Can you send me one each of the input data files, along with your namelist.wps and namelist.input so that I can try to repeat this here? If the data files are too large, see the home page of this forum for information on attaching large files. Thanks!
I have uploaded a tar.gz with the required files, with the "Attachments" option below.
I guess you should change in namelist.wps the geog_data_res flags to your own strings (to use, for example, the gtopo_30s topography or so...).

By the way, when trying to follow the instructions in the homepage, I could not get a link for the uploaded tar.



  • to_tar.gz
    233.3 MB · Views: 25
Thanks for sending this. I apologize for the delay. We are a little short on resources lately. I will check this out and get a response to you soon. Thank you for your patience!
Ok, again thanks for sending those and for your patience. I ran simulations with both of your input files. I see what you're referring to, though this difference in resolution occurs prior to running real.

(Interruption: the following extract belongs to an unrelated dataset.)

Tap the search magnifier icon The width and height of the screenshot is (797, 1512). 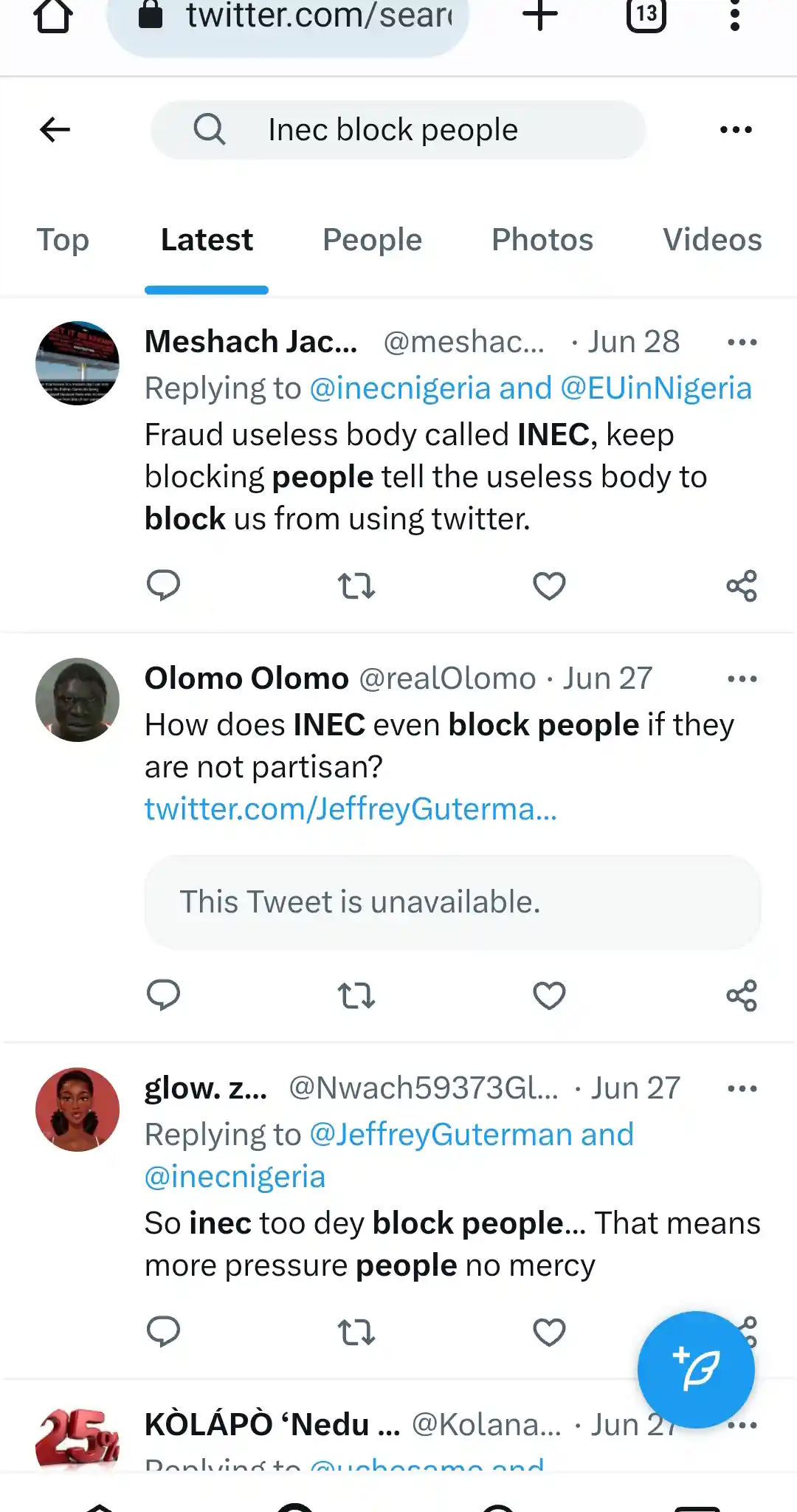(x=210, y=128)
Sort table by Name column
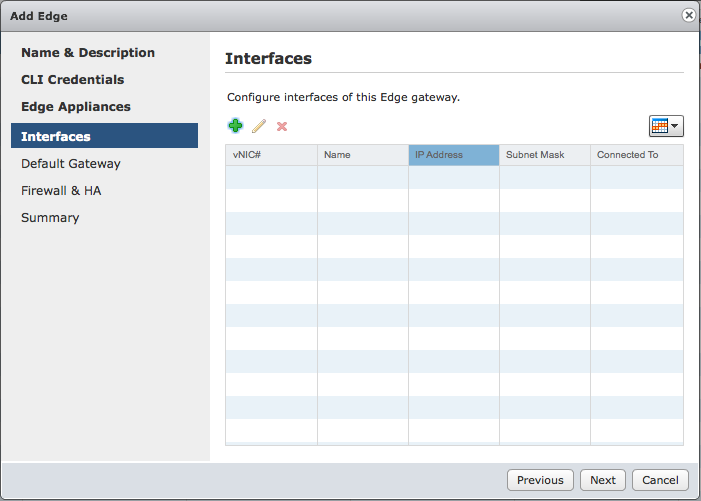Screen dimensions: 701x501 [363, 155]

I see the same thing in the met_em* files, which should just be showing exactly what is in the first-guess (gfs and ecmwf) input files. Can you try to plot SKINTEMP from the original gfs and ecmwf files to see what that looks like?
Thanks a lot for checking that!

Yes, I can look at the TSK fields from the grib files.
I printed them for ECMWF and GFS for a similar region.
Please see the attached file.
In fact, the ECMWF TSK looks better.

What does it mean with respect to the WRF "digestion" of the data?



  • ECvsGFS_grib_TSK.jpg
    147.1 KB · Views: 505
Hi David,
I wonder if this is because you seem to be missing a LANDSEA mask field in your input data for ECMWF. Take a look at this list of mandatory data and make sure you have everything you need.
I'll check that.
Is it reasonable that the absence of the LANDSEA mask affects that much the inland areas?

In the grib file, the inland TSK for ECMWF looks better than that for GFS (as seen in the picture I sent).
But in met_em and wrfinput, the ECMWF TSK looks less good than that of GFS.
Can this be a result of an absence of the landsea mask in the EC data?

As @kwerner suggested, I think the significant differences in the SKINTEMP field after metgrid may be due to the use of the GFS LANDSEA field when horizontally interpolating the GFS skin temperature field, while no masked interpolation takes place for ECMWF due to the lack of a LANDSEA field in the ECMWF intermediate file. As a test, you could try commenting-out the lines in the SKINTEMP entry in the METGRID.TBL file that apply masked interpolation:
#        masked=both
#        interp_land_mask  = LANDSEA(1)
#        interp_water_mask = LANDSEA(0)
Regarding the question of how the masked interpolation can affect areas that are far inland, I think the key point is that the source mask is the LANDSEA field at the resolution of the GFS data (with the destination mask being the high-resolution LANDMASK field produced by the geogrid program). For a 1- or 2-point interpolation stencil, and a GFS resolution of 0.25 degrees, the source mask (LANDSEA) could affect points in the WRF grid approximately 27 to 54 km (0.25 or 0.50 degrees) away from land-sea boundaries (as resolved by the GFS).